The majority of prostitues are from eastern europe and no doubt pimped & forced into sex.

OP posts:
StarofBethleCam · 11/12/2007 21:42

I just asked my dh what a stag weekend in Amsterdam would entail and he says it does what it says on the tin.

JinglyJangly · 11/12/2007 21:43

I" know a lot of men (i work in male environment and have mostly male friends) and not one has been to a prostitute and yes they tell me things that would make your mothers hair stand on end, I know they haven't visited one. Some have been unfaithful in other ways, at some point, some are regularly and some have never in their lives been unfaithful. I also know woman and they are the same"

In other words they have or would be unfaithful?

OP posts:
DeathBySnooSnoo · 11/12/2007 21:45

i have just read this entire thread.

it seems to me that those who have to keep repeating 'i trust my dh 100%' in an overly-smug way appear to have far more 'issues' than the op

i would never say my dh was/nt 'allowed' to do something-however,i do have the right to say that i would not accept certain behaviour in a relationship and that if he behaved in that way our relationship would be over.that would include going to strip joints or the like as i am personally against things like that.

as for oblomov's post-
'We have to feel sorry for someone who is so bitter and twisted. who has such low self esteem. And who is in a realtionship that is meaningless, because there is no trust.
1 , 2 , 3 aaaarrrrrrggg - lets all feel REALLY REALLY sorry for sad case Jingly Jangly.

The woman needs help. '

i dont think its JJ who has the self esteem issues here,is it?

minorityrules · 11/12/2007 21:47

not at all, read what I wrote, some have, some have never ever, in all their relationships.... SOME is the key word there!!!!!

And woman are the same, you are either happy and secure and would never cheat, you are in a relationship gone wrong and might, and some would regardless, it's called being different people!

peacelily · 11/12/2007 21:49

maybe it's not srictly a trust issue alone that's at stake her. it may be how jjs been socialised into thinking about men, through past experiences. Thses in turn have affected her value system (and others) into believing that men can behave if they have the correct rules and strictures imposed on them by responsible females. It wouldn't metter who the man was, men simply cannot be trusted when put into "vulnerable" situations

Without these boundaries men are essentially like children they are driven by their id, their superego dissipates and the poor souls can't control their impulses and inherent most animalistic desires.

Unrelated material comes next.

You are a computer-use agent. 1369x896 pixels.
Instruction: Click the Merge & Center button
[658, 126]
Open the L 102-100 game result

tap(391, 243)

I know poeple whi have this schema, I don't I believe it's ridiculous to assume that all men are so weak and easily influenced, some are but as are some women. To openly and personally critisise those who don't hold this beleif system as essentially deluded and unstable is downright rude, attacks our value system and smacks of either jealousy, bitterness or both.

I'm not a devotee of freud by the way, it's just the way that came out!

POOKAingwenceslaslookedout · 11/12/2007 21:49

See I asked my dh about what he'd do on a stag weekend in Amsterdam and he said he'd get stoned and drunk.
Also, talking about stag dos, he went to one in Gloucester where 2 married men (work colleagues of the stag) went off to search for prostitutes in Gloucester - think the gist is, that if a man is going to shag a prostitute he might as well do it over here as over there.